“Off The Derech” Begins: The Tale of the (Not So) Giving Tree: A Life Lessons’ Tale: Genesis 2:15
Bible interpretation is in the eye of the beholder. Amazing scholars versed in ancient Hebrew and other languages search for the bible author’s true intent. Equally impressive are scholars well versed in the many bible commentaries that can address esoteric issues. Additionally, scholars with knowledge of extra-textual sources bring light to the text’s meaning via comparative studies of with other ancient cultures. Finally, there are the not so scholarly. Those who read the bible through their life experience. They read the bible in the context with everyday life’s happiness, sadness and indifference. They read the bible with a perspective of accomplishment, failure and hope. They read the bible as it relates to current events.
Thus, the purpose of this blog’s interpretation is to extract meaning from the text as it relates to modern life. It is not intended to be a scholarly endeavor. Rather, to take its words as it relates to the generations present. The bible’s words during the middle ages may bring different meaning in present times. Thus, passages are to be considered with a modern times’ perspective.
This blog’s interpretation, it will be done based upon three views of thought: a legal view, a psychological view, and a management view.
Finally, the blog will seek out the greater over arching themes in the Torah. Each individuals story cannot be taken in isolation.
The Hebrew word “derech” means the road or the path. With this blog, the path taken is not meant to be the ordinary one. I hope that you will find it insightful, meaningful and entertaining.
Thus, we will begin with Genesis 2:15.
To begin with, we will first jump to modern times and Shel Silverstein’s childrens’ classic book “The Giving Tree.” The book’s premise is how a tree values his relationship with a child. The relationship grows over time with the tree offering all of its parts, leave, branches and wood, to the boy for the sake of the friendship. The tree gave and gave and gave to the child. The tree’s only desire was friendship. The boy, short of friendship, offered nothing to the tree.
In the Garden of Eden, God lays out, not the oldest profession, but the oldest vocations. “Now the Lord God took the man, and He placed him in the Garden of Eden to work it and to guard it.” Genesis 2:15. Thus, Man’s initial vocations were of gardening and security work.
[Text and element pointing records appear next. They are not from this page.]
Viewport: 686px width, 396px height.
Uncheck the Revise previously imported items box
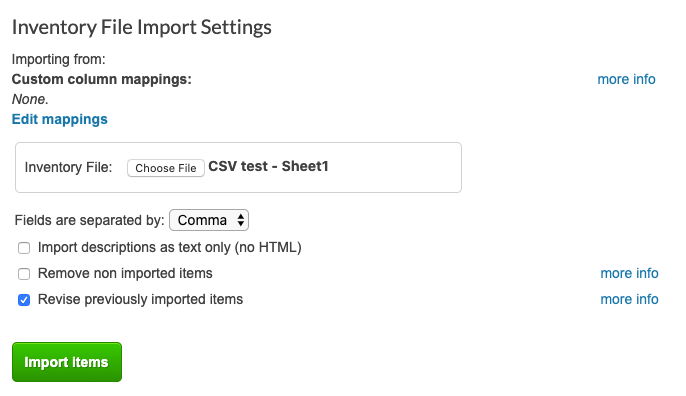point(24,300)
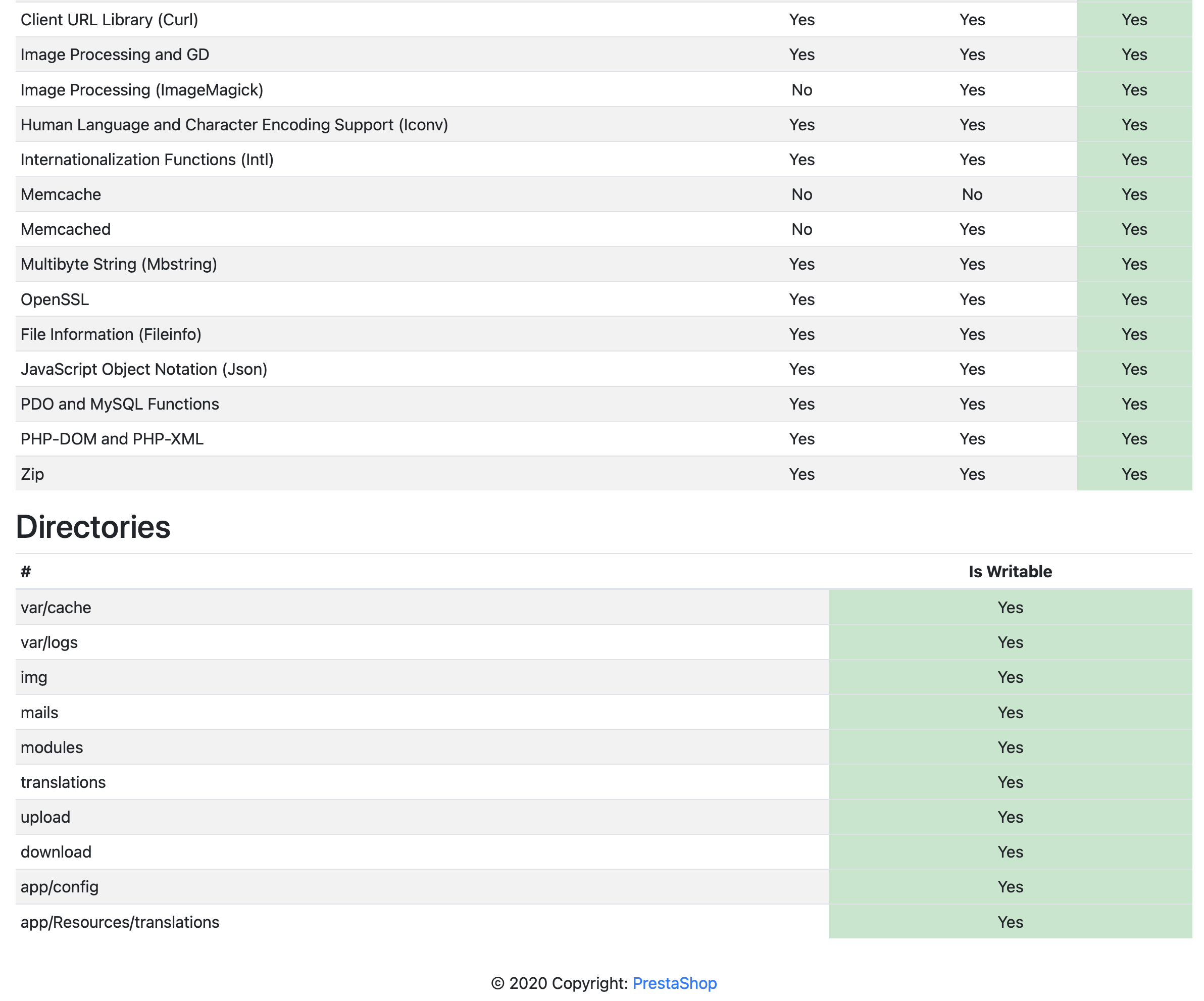Click the Directories heading
The image size is (1204, 1001).
point(93,527)
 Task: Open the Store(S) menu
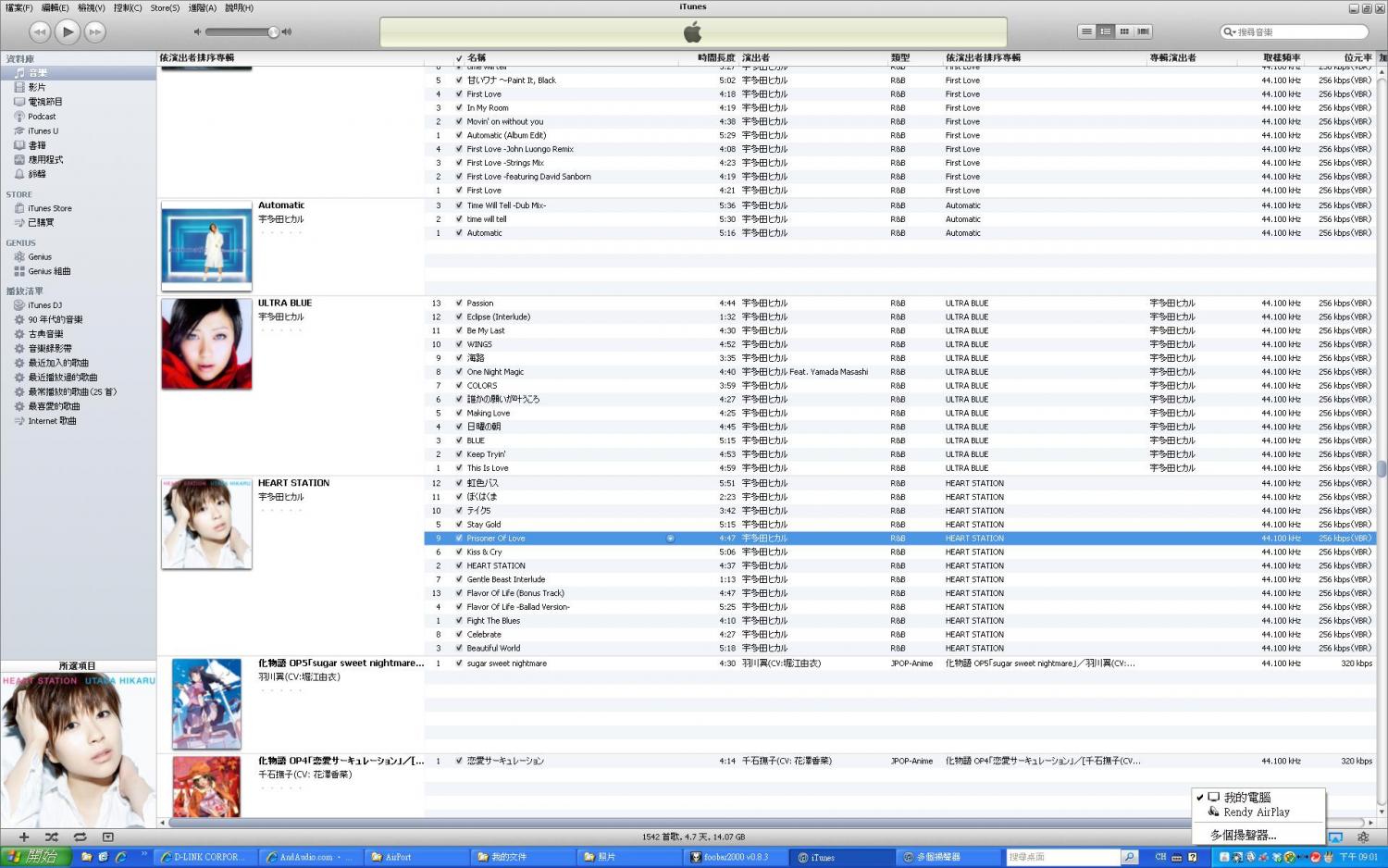[165, 7]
Man’s qualities were to both care and maintain as well as guarding and protect. This notion illustrates the concern, even in ancient times, over strangers or invaders damaging or stealing crops.
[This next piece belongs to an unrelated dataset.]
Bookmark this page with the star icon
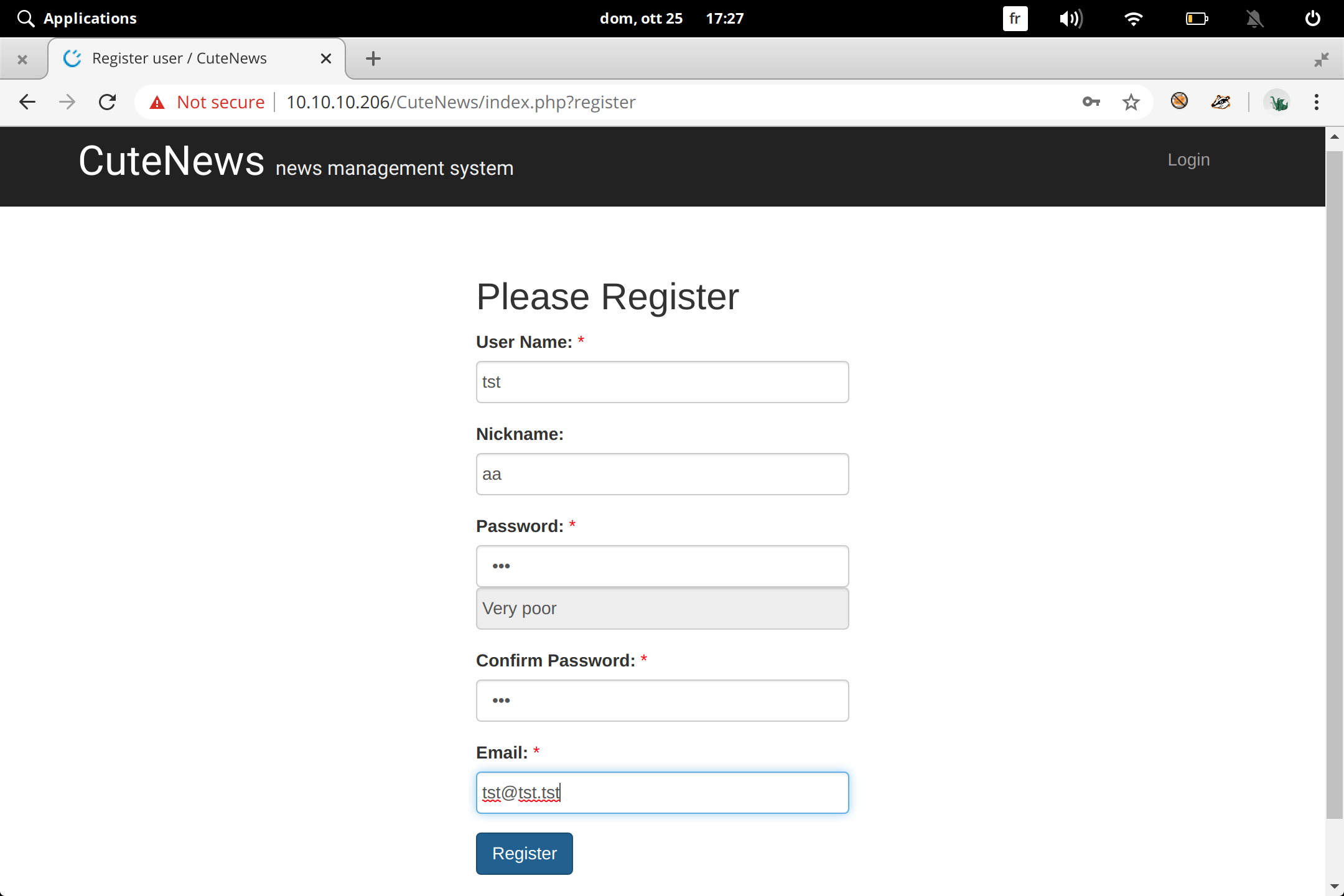Viewport: 1344px width, 896px height. (x=1131, y=102)
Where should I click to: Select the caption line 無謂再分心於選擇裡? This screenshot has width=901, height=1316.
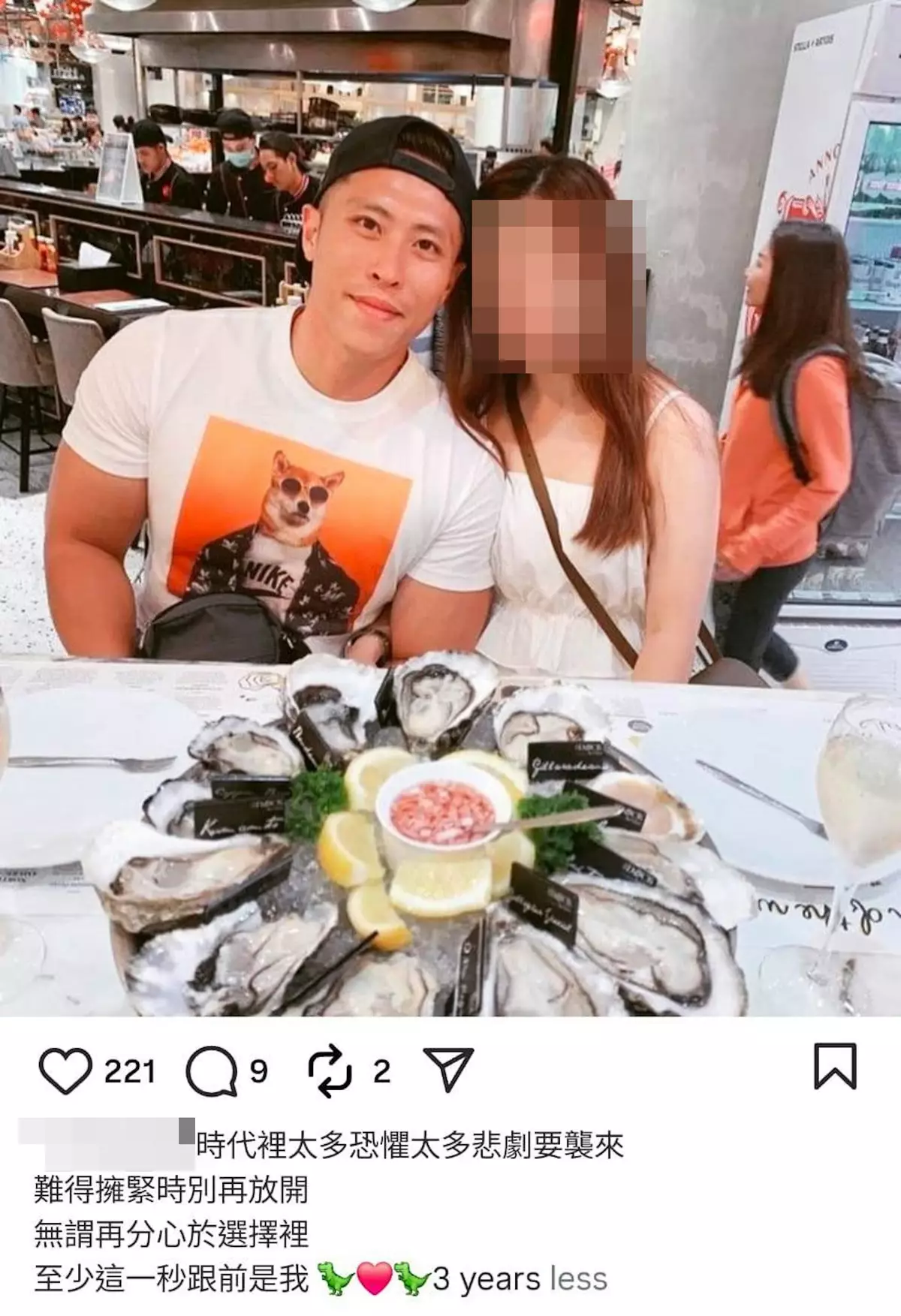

Like the boy from the “The Giving Tree,” I have a relationship with a tree. I live on land with a historic tree that is reportedly over one hundred years old. Unlike Shel Silverstein’s tree, this particular tree is arguably the “Not So Giving Tree.”
The “Not So Giving Tree” is like an elderly person. It is cleaned up after it every week due to both leaf shedding and bark shedding. The bark shedding visually is excrement-like. It is like an old person who has become incontinent. It requires constant watering and requires an expensive haircut or trim once a year.
When workers come on the property, we become hypervigilent to remind them to be nice to the the tree. Over time, every person who has lived on the property has assumed stewardship and custodial obligations to the tree.
The tree itself is truly a tree of life. During the course of the day, it serves the neighborhood animals. Squirrels, Orioles, Crows, Lizards, Hummingbirds and Woodpeckers come visit the on a daily basis. One can literally watch a live nature program sitting outside and staring at the tree. Beyond the entertainment factor, for those who have lived on the property, the tree’s shade and beauty.
Perhaps, the lesson learned from life’s first vocations is that special things, a Garden of Eden or a precious tree, require humans to assume the roles as both tenders and guardians. It is quite remarkable how the vocation of security guard is often dismissed in modern times when in fact it was one of the earliest vocations. Perhaps, there should be more appreciation and pride associated with those performing security work.